Your goal: Output as a numbered list the records starting at the line containing "Enable Export composite L&F class checkbox" and ending after the line containing "[x=13, y=273]", leaving out blank lines.

Task data:
=-=-=-=-=

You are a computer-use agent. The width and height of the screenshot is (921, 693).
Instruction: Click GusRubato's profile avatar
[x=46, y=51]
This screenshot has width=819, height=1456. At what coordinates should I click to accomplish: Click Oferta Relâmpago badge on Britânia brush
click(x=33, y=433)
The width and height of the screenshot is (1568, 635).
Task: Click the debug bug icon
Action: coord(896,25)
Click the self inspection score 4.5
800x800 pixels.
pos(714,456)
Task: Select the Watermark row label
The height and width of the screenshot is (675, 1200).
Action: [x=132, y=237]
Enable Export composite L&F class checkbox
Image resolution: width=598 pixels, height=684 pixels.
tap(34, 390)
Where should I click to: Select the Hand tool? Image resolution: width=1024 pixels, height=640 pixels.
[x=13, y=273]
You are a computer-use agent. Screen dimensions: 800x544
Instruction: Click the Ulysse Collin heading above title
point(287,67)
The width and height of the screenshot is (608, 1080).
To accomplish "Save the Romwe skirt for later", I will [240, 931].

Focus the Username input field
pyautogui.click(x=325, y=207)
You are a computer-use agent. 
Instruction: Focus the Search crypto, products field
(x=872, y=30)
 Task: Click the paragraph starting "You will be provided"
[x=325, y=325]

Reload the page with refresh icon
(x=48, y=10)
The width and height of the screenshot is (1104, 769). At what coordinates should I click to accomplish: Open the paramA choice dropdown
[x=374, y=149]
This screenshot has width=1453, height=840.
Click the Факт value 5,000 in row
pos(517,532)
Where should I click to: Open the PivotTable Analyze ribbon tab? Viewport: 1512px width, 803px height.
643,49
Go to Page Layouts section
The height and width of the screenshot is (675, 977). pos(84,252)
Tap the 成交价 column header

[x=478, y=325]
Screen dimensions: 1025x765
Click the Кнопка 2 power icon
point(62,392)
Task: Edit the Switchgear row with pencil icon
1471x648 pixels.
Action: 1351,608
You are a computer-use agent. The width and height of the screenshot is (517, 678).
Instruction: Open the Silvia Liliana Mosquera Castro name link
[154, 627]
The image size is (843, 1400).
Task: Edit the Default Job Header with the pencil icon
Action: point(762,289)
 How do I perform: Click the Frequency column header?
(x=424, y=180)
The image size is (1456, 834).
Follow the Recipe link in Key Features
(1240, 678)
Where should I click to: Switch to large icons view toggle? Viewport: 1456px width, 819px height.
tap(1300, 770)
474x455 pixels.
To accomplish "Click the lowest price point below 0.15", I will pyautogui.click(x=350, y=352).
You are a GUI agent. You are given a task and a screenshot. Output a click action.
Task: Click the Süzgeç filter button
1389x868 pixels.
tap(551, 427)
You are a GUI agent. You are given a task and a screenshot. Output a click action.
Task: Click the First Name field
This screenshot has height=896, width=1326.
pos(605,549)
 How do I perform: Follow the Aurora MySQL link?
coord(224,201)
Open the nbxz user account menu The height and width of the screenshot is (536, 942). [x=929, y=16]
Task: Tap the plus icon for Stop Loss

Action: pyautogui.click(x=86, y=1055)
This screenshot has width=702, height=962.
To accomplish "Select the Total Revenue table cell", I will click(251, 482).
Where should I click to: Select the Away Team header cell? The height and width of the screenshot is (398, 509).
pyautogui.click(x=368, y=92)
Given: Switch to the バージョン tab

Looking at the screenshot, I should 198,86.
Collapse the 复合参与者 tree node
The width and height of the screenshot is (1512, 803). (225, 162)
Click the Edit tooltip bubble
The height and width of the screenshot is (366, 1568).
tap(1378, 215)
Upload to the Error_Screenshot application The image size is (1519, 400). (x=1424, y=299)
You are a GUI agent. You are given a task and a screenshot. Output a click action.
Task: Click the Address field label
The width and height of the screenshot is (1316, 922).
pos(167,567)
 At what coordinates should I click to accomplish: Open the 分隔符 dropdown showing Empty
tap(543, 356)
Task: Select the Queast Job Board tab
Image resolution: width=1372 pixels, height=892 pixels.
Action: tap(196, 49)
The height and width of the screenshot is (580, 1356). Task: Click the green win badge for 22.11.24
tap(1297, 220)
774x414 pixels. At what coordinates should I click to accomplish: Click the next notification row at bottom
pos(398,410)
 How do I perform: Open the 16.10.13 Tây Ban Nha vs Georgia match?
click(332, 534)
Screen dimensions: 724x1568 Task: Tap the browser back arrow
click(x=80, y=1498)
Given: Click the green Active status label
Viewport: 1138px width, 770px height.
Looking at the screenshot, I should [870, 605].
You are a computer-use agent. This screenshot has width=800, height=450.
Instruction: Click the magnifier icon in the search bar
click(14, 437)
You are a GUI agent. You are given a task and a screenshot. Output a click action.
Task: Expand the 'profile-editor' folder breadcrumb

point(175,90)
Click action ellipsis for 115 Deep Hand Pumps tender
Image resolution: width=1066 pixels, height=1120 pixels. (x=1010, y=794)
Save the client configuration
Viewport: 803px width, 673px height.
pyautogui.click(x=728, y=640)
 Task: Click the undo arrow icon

=-=-=-=-=

Task response:
1. Enable Export composite L&F class checkbox
2. Image resolution: width=598 pixels, height=684 pixels.
3. tap(34, 390)
4. Where should I click to: Select the Hand tool? Image resolution: width=1024 pixels, height=640 pixels.
5. [x=13, y=273]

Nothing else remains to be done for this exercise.